[[ Listed records, beginning ]]

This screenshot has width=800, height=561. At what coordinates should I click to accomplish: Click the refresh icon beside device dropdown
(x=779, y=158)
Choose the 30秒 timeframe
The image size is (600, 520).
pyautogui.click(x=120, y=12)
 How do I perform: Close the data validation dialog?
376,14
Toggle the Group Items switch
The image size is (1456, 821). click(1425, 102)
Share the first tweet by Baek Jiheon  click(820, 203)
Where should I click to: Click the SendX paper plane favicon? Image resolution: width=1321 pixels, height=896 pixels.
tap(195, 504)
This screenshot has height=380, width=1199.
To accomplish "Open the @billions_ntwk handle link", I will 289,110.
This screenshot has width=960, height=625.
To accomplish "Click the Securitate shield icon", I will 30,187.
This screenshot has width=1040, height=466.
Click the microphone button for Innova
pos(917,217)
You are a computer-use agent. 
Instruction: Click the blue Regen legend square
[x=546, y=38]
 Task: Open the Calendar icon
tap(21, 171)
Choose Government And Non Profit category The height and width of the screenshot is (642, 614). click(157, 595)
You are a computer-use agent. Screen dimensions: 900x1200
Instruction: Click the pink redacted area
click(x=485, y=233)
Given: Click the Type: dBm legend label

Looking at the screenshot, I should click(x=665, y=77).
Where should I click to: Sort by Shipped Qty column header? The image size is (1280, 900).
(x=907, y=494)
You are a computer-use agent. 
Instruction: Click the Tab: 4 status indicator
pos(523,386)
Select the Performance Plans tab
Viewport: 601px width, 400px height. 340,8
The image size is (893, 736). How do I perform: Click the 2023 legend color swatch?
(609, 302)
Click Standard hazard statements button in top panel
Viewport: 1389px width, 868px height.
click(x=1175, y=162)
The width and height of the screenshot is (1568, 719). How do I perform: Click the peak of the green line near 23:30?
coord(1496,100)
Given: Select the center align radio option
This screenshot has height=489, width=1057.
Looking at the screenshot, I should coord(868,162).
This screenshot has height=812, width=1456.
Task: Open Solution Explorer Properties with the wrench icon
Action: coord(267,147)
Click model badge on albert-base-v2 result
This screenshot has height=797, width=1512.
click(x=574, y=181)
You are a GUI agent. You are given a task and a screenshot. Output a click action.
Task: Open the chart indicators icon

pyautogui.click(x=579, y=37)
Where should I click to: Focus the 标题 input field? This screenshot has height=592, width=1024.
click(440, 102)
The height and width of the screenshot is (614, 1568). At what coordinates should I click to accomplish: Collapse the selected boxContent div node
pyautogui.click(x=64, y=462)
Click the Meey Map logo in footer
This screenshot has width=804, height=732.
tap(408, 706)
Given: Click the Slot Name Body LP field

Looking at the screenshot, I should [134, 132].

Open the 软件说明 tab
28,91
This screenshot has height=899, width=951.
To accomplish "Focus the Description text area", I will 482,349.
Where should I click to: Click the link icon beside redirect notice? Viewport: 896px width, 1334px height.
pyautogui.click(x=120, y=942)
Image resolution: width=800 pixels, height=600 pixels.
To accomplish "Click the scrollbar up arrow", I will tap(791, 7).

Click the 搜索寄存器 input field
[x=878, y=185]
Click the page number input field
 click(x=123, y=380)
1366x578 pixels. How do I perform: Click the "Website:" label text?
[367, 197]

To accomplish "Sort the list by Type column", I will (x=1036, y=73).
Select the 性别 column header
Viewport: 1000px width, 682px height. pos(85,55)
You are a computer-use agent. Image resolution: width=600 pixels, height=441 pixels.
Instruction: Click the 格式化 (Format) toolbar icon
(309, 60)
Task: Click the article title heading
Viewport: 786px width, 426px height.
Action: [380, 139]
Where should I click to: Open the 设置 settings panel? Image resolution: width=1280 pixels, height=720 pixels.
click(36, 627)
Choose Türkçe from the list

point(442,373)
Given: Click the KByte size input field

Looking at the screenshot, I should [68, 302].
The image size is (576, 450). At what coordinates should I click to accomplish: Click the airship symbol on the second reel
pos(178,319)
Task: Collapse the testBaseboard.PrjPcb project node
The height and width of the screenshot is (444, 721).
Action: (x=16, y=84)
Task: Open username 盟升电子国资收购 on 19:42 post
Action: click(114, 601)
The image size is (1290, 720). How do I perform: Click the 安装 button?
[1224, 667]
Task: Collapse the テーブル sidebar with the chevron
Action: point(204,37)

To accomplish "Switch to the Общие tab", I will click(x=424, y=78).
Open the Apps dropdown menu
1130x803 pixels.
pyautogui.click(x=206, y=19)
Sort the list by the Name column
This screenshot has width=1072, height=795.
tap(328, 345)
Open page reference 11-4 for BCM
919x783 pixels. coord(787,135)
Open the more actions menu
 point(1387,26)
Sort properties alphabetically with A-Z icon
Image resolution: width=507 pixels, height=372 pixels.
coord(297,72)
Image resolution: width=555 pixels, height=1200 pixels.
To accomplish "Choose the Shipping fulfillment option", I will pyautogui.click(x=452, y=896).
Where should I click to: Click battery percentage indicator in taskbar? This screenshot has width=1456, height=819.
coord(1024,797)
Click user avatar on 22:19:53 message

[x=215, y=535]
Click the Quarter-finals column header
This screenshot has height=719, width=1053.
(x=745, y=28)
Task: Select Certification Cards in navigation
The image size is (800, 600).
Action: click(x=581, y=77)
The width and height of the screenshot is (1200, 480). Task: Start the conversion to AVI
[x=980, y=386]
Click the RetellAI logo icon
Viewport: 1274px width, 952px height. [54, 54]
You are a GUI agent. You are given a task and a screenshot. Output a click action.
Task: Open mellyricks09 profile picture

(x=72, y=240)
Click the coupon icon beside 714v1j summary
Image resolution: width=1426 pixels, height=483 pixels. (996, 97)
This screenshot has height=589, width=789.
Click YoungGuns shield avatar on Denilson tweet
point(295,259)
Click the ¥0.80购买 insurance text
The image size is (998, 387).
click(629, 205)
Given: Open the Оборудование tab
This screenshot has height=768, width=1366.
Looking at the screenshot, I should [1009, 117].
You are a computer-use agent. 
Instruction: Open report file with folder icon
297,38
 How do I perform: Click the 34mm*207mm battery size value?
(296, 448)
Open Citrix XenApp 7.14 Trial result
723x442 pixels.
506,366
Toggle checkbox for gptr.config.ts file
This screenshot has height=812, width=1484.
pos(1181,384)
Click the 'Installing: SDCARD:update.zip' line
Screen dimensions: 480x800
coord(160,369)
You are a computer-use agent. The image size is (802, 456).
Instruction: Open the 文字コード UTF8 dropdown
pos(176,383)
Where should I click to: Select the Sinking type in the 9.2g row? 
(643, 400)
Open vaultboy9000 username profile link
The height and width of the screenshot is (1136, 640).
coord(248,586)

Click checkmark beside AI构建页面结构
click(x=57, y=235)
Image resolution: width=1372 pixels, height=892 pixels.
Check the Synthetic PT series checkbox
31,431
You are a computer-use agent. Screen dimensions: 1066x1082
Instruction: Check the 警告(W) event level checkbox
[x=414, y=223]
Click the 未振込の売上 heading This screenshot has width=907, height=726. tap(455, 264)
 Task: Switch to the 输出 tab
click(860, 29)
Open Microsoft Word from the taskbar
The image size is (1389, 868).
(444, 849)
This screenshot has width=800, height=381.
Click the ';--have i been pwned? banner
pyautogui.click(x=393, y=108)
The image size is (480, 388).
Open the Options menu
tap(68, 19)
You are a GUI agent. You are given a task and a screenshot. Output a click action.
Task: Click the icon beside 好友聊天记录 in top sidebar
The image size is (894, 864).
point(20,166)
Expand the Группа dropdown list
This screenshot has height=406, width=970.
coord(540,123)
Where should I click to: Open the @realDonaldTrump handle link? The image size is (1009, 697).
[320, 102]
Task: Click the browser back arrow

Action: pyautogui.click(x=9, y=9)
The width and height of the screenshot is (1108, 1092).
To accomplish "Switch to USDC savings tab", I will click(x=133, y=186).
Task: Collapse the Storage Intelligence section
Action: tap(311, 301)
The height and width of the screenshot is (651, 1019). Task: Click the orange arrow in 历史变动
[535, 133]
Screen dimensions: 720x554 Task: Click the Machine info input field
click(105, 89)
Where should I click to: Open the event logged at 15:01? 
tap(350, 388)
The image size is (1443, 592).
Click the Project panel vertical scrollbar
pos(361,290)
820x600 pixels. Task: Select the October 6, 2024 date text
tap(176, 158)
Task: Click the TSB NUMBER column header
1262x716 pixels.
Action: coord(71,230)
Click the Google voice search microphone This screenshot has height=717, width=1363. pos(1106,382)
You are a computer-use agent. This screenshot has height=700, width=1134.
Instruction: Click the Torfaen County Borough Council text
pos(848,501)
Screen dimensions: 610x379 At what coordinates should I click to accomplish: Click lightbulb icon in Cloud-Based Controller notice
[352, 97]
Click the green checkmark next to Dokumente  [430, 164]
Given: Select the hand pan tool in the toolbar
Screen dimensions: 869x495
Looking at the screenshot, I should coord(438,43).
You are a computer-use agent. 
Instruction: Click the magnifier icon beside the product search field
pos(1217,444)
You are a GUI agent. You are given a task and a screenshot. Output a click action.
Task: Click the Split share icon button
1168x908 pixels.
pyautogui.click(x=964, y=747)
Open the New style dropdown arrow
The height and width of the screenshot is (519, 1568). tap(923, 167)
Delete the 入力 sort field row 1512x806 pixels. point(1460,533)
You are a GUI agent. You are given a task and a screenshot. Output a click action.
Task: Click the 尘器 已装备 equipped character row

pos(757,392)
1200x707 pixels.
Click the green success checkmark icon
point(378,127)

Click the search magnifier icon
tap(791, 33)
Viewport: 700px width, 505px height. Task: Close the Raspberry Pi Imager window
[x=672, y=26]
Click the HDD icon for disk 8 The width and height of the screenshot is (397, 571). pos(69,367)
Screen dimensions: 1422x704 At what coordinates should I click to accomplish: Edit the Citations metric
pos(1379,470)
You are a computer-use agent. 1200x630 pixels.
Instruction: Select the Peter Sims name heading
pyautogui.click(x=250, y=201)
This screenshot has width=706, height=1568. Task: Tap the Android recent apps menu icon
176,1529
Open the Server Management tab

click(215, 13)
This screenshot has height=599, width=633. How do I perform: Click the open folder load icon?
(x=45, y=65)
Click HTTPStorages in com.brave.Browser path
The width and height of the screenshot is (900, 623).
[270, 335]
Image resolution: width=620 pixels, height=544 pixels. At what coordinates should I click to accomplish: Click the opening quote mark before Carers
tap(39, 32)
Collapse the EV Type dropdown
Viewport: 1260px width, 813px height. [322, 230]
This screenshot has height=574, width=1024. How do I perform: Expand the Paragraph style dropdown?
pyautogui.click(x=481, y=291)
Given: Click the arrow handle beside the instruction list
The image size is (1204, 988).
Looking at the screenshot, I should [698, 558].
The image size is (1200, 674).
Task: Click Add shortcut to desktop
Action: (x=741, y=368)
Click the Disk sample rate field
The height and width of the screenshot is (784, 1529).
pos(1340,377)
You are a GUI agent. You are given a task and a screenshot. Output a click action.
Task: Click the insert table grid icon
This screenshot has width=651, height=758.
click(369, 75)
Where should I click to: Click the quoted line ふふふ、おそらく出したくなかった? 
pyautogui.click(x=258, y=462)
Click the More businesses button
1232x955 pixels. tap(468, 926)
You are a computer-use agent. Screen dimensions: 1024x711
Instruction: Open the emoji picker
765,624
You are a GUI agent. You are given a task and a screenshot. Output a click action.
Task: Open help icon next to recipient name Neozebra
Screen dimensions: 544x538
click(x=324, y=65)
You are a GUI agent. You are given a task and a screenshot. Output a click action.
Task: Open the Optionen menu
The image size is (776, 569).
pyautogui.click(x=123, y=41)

[[ Listed records, end ]]

Task to carry out = Above are the entries. Quote exactly the lines from the one bearing "Where should I click to: Open the @realDonaldTrump" through the one bearing "The width and height of the screenshot is (1108, 1092).".

Task output =
Where should I click to: Open the @realDonaldTrump handle link? The image size is (1009, 697).
[320, 102]
Task: Click the browser back arrow

Action: pyautogui.click(x=9, y=9)
The width and height of the screenshot is (1108, 1092).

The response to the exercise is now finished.